Os corpos apresentavam múltiplas fraturas e queimaduras, fruto da ação de pelo menos 200 pessoas, moradores de San Matías na Bolívia, que invadiram a delegacia da cidade na noite de terça-feira (14) e retiraram a dupla de dentro da cela. Desde as primeiras horas de sexta-feira, familiares aguardavam a chegada dos corpos em Cuiabá, fato que ocorreu na parte da manhã.
Para o pai de Jefferson, Francisco de Assis de Lima, 46 anos, é difícil compreender a crueldade vista na morte do filho e do enteado dele. "Que os trancassem em uma cela, até que dessem um tiro na cabeça de cada um, mas nunca fazer o que foi feito". Bastante abalado, ele sequer aceitou entrar na unidade para reconhecer o corpo do filho.
Lima, que trabalha na zona rural de Tangará da Serra, conta que o último dia em que viu o filho com vida foi exatamente no Dia dos Pais. "Encontrei com ele em dois momentos, ele me abraçou, foi tudo tranquilo, nem imaginei que ele iria para a Bolívia e aconteceria tudo isso".
Assim que soube da execução, por meio da televisão, decidiu vir a Cuiabá para liberar o corpo do filho e levá-lo até a cidade do interior, onde Jefferson nasceu. "Só saio daqui com o corpo dele para deixá-lo perto de mim". Bastante revoltado com a crueldade, o trabalhador rural afirma que pretende acionar judicialmente o governo boliviano, que tinha a custódia da dupla após as prisões.
No entanto, ele pretende se reunir com a família de Rafael para decidir os próximos passos. "De cabeça quente a gente faz muita besteira. É melhor esperar a poeira baixar, mas isso não pode passar em branco".
Para o primo de Rafael, Lucídio Roque da Costa, a intenção da família é dar, à medida do possível, um enterro digno para os dois. "Desde o primeiro instante começamos a procurar ajuda, informações, e percebemos que se fosse por nossa conta seria muito difícil. Ligamos para Brasília (DF), no Ministério das Relações Exteriores e também para o Consulado em Santa Cruz e nada caminhava". Rafael será enterrado em Várzea Grande, onde mora a família.
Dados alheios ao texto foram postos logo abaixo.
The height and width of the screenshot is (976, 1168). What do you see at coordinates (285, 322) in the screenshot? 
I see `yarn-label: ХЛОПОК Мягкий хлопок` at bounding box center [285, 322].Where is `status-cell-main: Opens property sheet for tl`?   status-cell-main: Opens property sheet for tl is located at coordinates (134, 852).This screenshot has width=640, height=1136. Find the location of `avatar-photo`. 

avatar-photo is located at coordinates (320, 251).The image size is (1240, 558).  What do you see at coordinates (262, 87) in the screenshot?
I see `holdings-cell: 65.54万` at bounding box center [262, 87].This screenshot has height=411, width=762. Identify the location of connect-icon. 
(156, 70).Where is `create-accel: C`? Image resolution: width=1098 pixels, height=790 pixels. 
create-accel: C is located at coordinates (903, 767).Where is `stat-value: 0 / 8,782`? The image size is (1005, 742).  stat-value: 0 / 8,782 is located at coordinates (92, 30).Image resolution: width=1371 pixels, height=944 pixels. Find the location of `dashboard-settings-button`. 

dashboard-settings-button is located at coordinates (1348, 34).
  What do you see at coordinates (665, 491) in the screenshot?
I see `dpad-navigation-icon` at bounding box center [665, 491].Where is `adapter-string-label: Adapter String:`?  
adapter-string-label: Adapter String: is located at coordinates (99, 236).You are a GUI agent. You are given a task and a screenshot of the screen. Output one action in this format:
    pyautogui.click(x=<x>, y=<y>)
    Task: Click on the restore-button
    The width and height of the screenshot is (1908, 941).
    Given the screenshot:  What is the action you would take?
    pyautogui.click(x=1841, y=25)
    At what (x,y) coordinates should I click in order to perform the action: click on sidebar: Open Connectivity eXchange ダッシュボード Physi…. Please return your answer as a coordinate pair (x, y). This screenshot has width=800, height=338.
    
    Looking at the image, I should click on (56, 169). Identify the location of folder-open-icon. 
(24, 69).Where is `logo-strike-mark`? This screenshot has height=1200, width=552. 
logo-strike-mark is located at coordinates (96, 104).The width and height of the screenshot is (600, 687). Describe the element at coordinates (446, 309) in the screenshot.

Os corpos foram trazidos por uma comitiva do Grupo Especial de Segurança de Fronteira (Gefron), formada por nove homens e chefiada pelo major Agilson Azizes Ferreira, encarregado de negociar o traslado com as autoridades bolivianas.
Eles tiveram que esperar cerca de 4 horas até que o único perito boliviano da região retornasse a San Matias. O servidor havia pedido demissão na semana passada e decidiu deixar a cidade, com destino a Santa Cruz. Apenas na noite de quinta-feira (16) é que os restos mortais chegaram ao Brasil, no IML de Cáceres.
A polícia boliviana reconheceu os problemas de insegurança na região da fronteira e nesta sexta-feira encaminhou dez policiais para reforçar o patrulhamento e se juntarem aos 12 que trabalham regularmente. A intenção é ainda aumentar o efetivo.
Já no Brasil, a Polícia Civil iniciou as investigações sobre a ida da dupla para a Bolívia. Um morador de Tangará da Serra, que pede para não ser identificado, afirmou que Jefferson a princípio não acompanharia Rafael, mas sim seu irmão, identificado como Jean faria a viagem. Acredita-se que eles tenham levado uma motocicleta roubada e foram presos após matarem 3 bolivianos e ferirem outros 2 durante algum desacerto na negociação do veículo. O resultado dos exames necroscópicos nos corpos dos brasileiros deverá ficar pronto em até dez dias.